OSE home
Le Masgelier near Grand-Bourg (Creuse), France.
September 1942–April 1943
A home away from home under the aegis of the OSE.

In making arrangements for the safety of their two boys with OSE, little did our parents know that, in March 1942, OSE had been incorporated into UGIF and renamed "UGIF-South-Troisième Bureau," and would thus henceforth be under the oversight and control of the Vichy and German-controlled "General Commissariat for Jewish Affairs."

We were, without knowing it, in the wolf's lair. It is probable that the OSE mid-level staff were equally ignorant of this situation.
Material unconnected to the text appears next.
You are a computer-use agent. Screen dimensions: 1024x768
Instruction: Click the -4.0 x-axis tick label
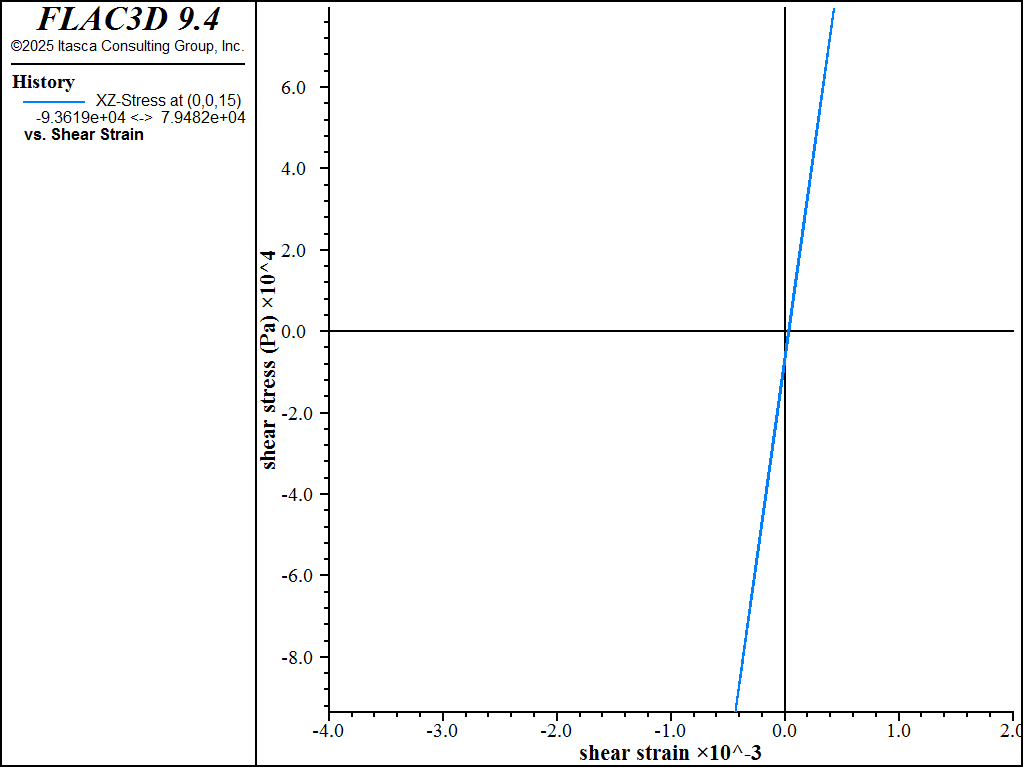(328, 730)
The old dilapidated castle at Le Masgelier—what is called a "gentilhommière" in France—was home to one hundred children, mostly former internees in French internment camps whose parents, in many cases, had been deported "to the East"—the German euphemism for the death camps. Many had been forcibly evicted from their ancestral homesteads in the Southern German provinces of Baden and Palatinate, which were thus the first to claim to have been made "Judenrein"—free of Jews.

One of the staff—not all of whom were Jewish—had the great idea to get us a mascot, our own mutt, "Masgeliette," the most beautiful dog I ever laid eyes on and got to pet.

Affectionate "Masgeliette" made our motherless misery a little more bearable.